**Extract:**

_ _ _ _ _

FIG. 4 is a flow chart of a data allocating method illustrated according to some embodiments of present disclosure. In the embodiment, the data allocating method can be executed by the data allocating system 100 shown in FIG. 1. Therefore, the configurations of the data allocating system 100, the relational database 200 and the distributed data cluster 300 can be referenced to foregoing embodiments, especially the embodiment of FIG. 1. In the embodiment the steps of the data allocating method 400 will be listed and explained in detail in following paragraphs.

Step S401: analyzing the data tables stored in the relational database to obtain table types and table sizes. As shown in FIG. 1, in one embodiment, the correlation analyzing module 101 of the data allocating system 100 is configured to analyze the data tables stored in the relational database 200 to obtain the types of the data tables and the sizes of the data tables. In particular, the data allocating system 100 can determine each of the data tables is a fact table or a dimension table via the analysis. Moreover, the data allocating system 100 can obtain the volumes of each data table being stored in the memory.

Step S402: determining correlations between each pair of the data tables according to the dependency structure matrix. As shown in FIG. 1, in the embodiment, the correlation analyzing module 101 of the data allocating system 100 is configured to analyze the data tables stored in the relational database 200 based on a dependency structure matrix. Through the analysis based on the dependency structure matrix, the correlation analyzing module 101 can determine cross-correlations of the access counts of these data tables. After the correlation analyzing module 101 determines the cross-correlations of the access counts between each pair of the data tables in the relational database 200, the correlation analyzing module 101 can calculate the cross-correlations of the data tables based on the normal distribution and generate the correlation result.

Step S403: searching log records of the relational database to extract frequently executed queries and confirming the data tables accessed by these queries. As shown in FIG. 1, in the embodiment, the query analyzing module 102 of the data allocating system 100 is configured to analyze log records of the relational database 200. In the process of searching, the query analyzing module 102 can extract multiple queries that are frequently executed in the relational database 200 to access the data tables. Moreover, the query analyzing module 102 can confirm the data tables that are frequently accessed by these queries in the relational database 200. In the embodiment, the query analyzing module 102 can select the queries associated with high execution frequencies and the data tables being confirmed as frequently accessed to generate the query result.

Step S404: creating testing tables in each data node of the distributed data cluster. As shown in FIG. 1, in the embodiment, the performance analyzing module 103 of the data allocating system 100 is configured to generate a performance result according to several execution times. The execution times are the times that each data node of the distributed data cluster 300 processes the query result, respectively. In the embodiment, the performance analyzing module 103 can select some testing tables from the data tables stored in the relational database 200 according to a predetermined percentage or a predetermined number. When the selection of the testing tables is accomplished, the performance analyzing module 103 can copy testing tables to the first database 300a, the second database 300b and the third database 300c of the distributed data cluster 300, respectively.

_ _ _ _ _

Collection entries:
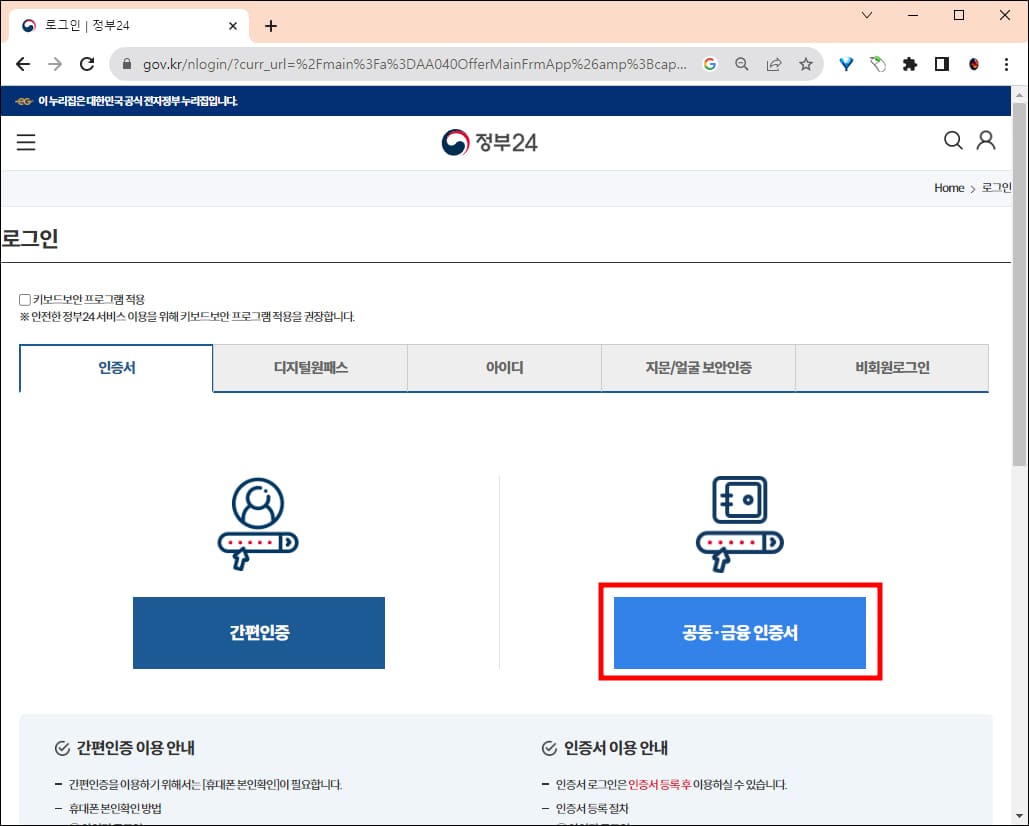Select the 아이디 login tab
The height and width of the screenshot is (826, 1029).
pos(503,368)
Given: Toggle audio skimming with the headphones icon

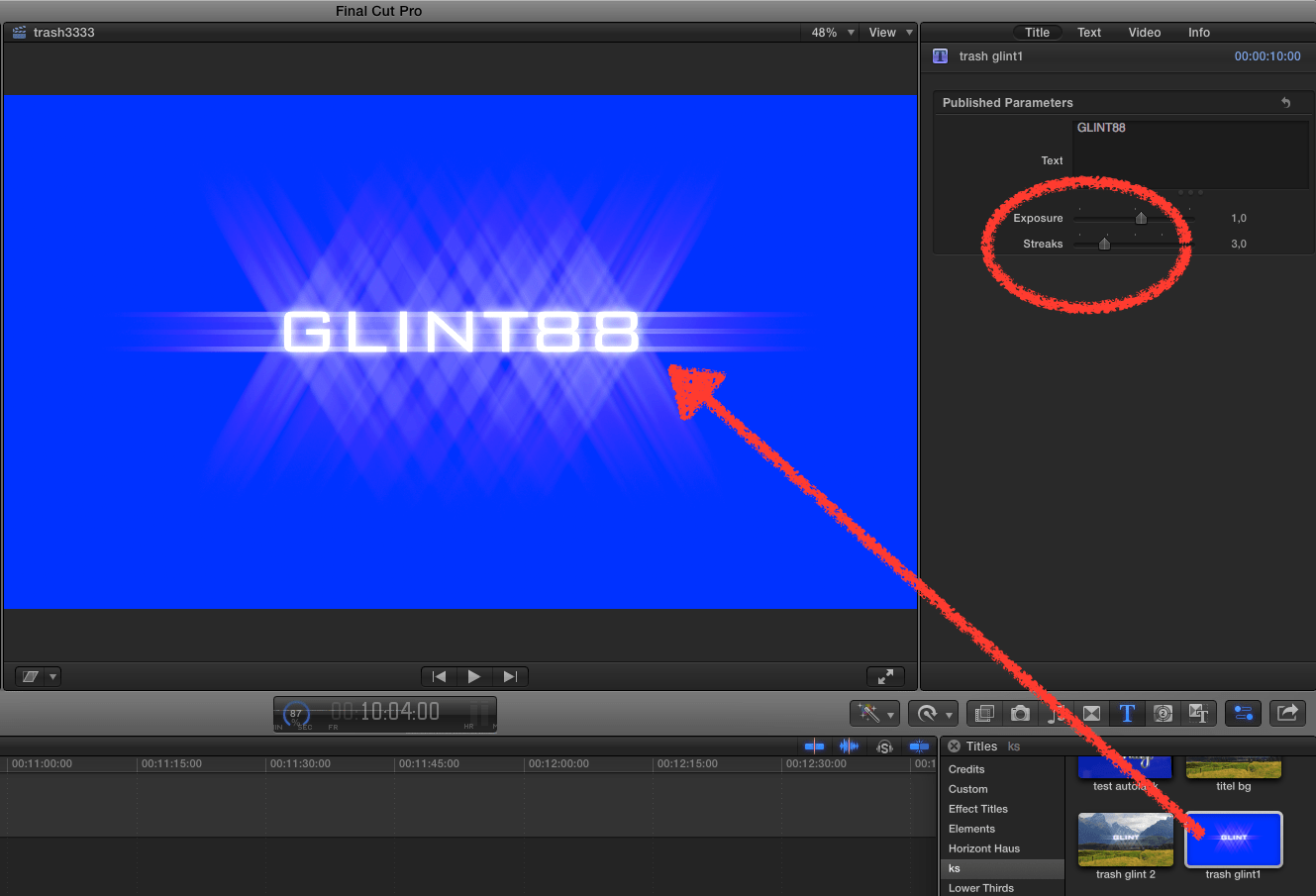Looking at the screenshot, I should click(x=884, y=746).
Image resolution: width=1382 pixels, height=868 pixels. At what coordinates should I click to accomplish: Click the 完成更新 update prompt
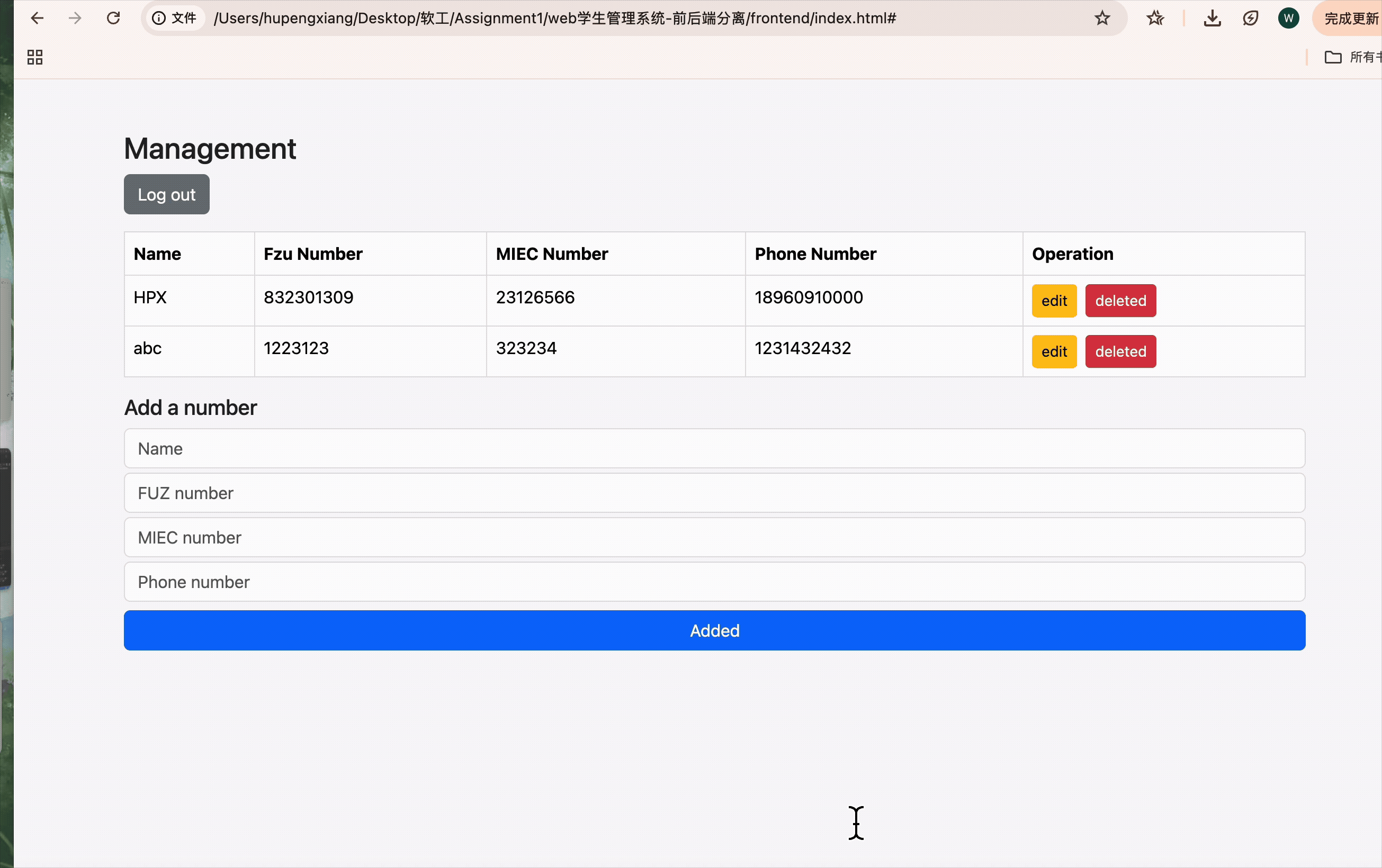(1349, 18)
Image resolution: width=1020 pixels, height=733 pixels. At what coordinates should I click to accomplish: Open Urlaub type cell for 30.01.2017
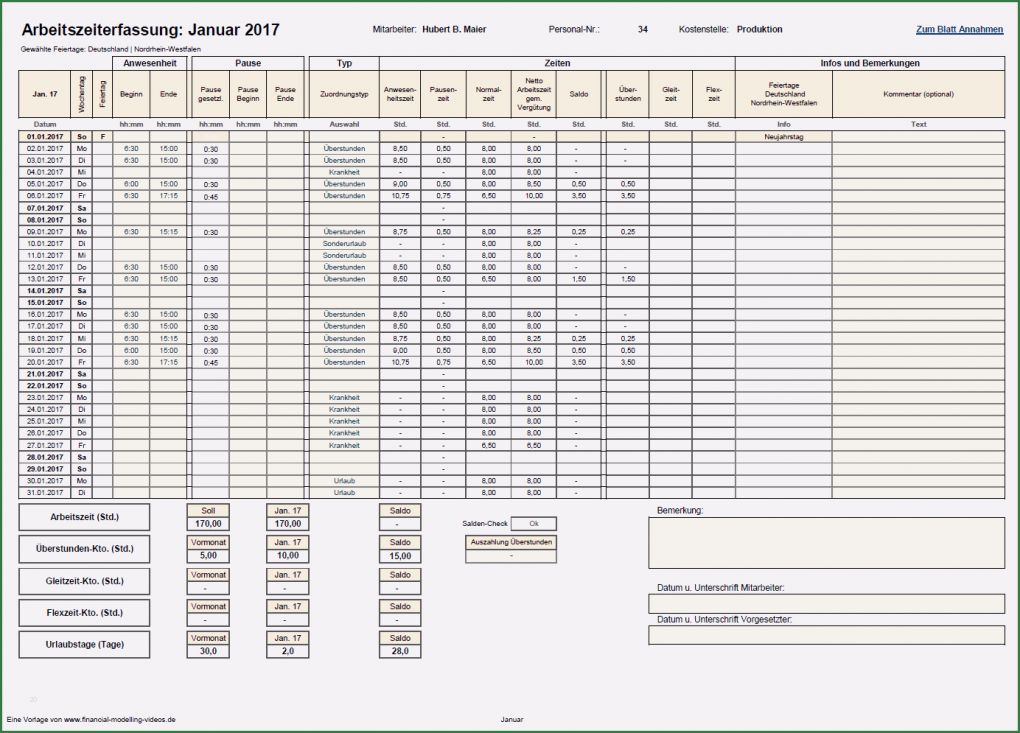tap(344, 481)
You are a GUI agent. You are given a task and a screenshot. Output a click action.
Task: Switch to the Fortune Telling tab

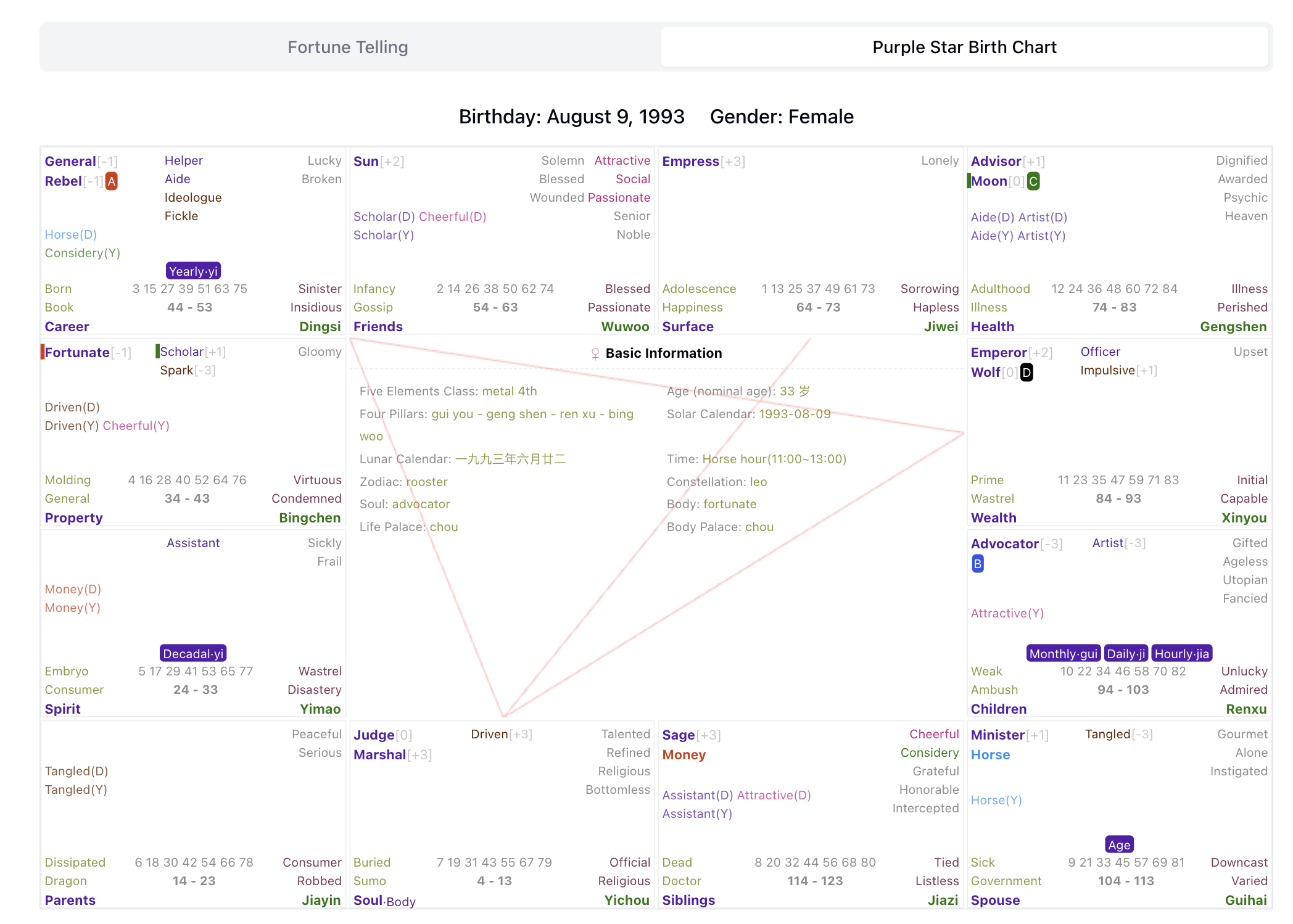pyautogui.click(x=348, y=47)
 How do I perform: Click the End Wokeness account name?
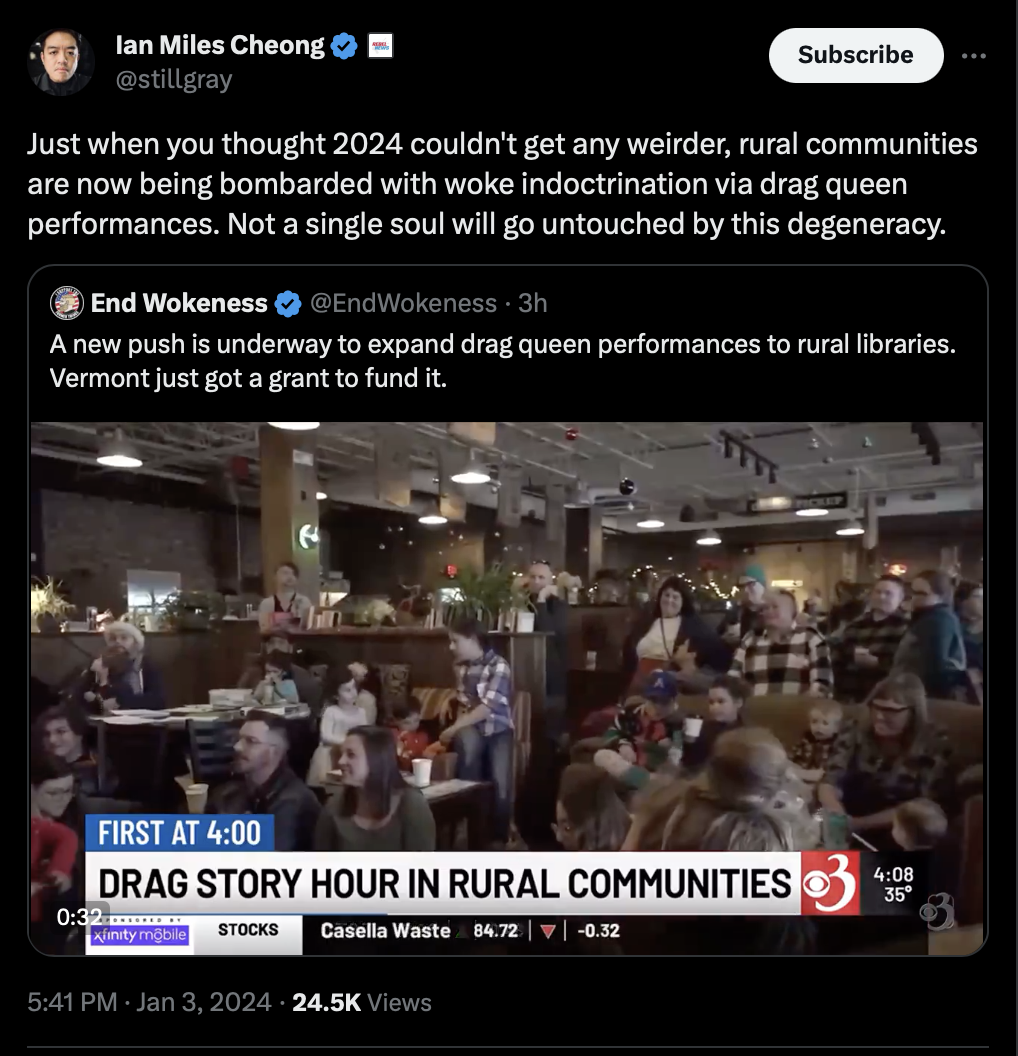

_ _ _ _ _

Continue the patent description of the data allocating method, starting right after its last sentence. The items are not needed for this.

Step S405: testing the execution times that the testing tables being accessed by the frequently executed queries in each data node of the distributed data cluster. As shown in FIG. 1, in the embodiment, the performance analyzing module 103 of the data allocating system 100 is configured to evaluate the first database 300a, the second database 300b and the third database 300c by applying the frequently executed queries to the testing tables in these databases, respectively. The evaluation is aiming to test the speeds that the testing tables of each database being accessed by the queries. Based on the evaluation, the performance analyzing module 103 can generate the performance result with respect to each databases of the distributed data cluster 300.

Step S406: selecting one data table having the highest access rate from the data tables. As shown in FIG. 1, in the embodiment, the decision module 104 of the data allocating system 10 is configured to select the data tables to be transferred from the relational database 200 to the distributed data cluster 300 according to the correlation result, the query result, and the performance result. Firstly, based on the query result, the decision module 104 can select one data table having the highest access rate from the data tables as the first target table.

Step S407: selecting another data table which is highly correlated to the one having the highest access rate. As shown in FIG. 1, in the embodiment, after the decision module 104 selected the data table having the highest access rate, the decision module 104 can select another data table which is highly correlated to the first target table as a second target table according to the correlation result and the query result. It is noted, the first target table and the second target table can form the first table set, in which the first table set will be transferred to the distributed data cluster 300.

Step S408: determining one database having the shortest execution time for the frequently executed queries as a transfer target of the selected data tables. As shown in FIG. 1, in the embodiment, the decision module 104 can determine one database from the distributed data cluster 300 as a transfer target of the first table set. The database being selected as the transfer target is the database has the shortest execution time for executing the query result through the first and the second target tables. In the embodiment, the decision module 104 selects the first database 300a as the transfer target of the first table set.

Step S409: determining whether the volumes of the selected data tables is smaller than the capacity of the transfer target. As shown in FIG. 1, in the embodiment, when the decision module 104 selects the transfer target for the first table set, the first table set is handled to the transfer module 105 of the data allocating system 100. The transfer module 105 will conduct the transfer process to transfer the first table set into the first database 300a of the distributed data cluster 300. In the embodiment, during the transfer process, the transfer module 10 can determine whether the volume of the first table set is smaller than the capacity of the first database 300a.

Step S410: extracting the primary keys and the foreign keys from the selected data tables and copying these keys to the transfer target. As shown in FIG. 1, in the embodiment, if the volume of the first table set is smaller than the capacity of the first database 300a, the transfer module 105 can transfer the primary keys and the foreign keys of the first table set to the first database 300a.

Step S411: determining whether the selected data tables including dimension tables. As shown in FIG. 1, in the embodiment, if the volume of the first table set is larger than the capacity of the first database 300a, the transfer module 105 can determine whether the two data tables in the first table set include dimension tables.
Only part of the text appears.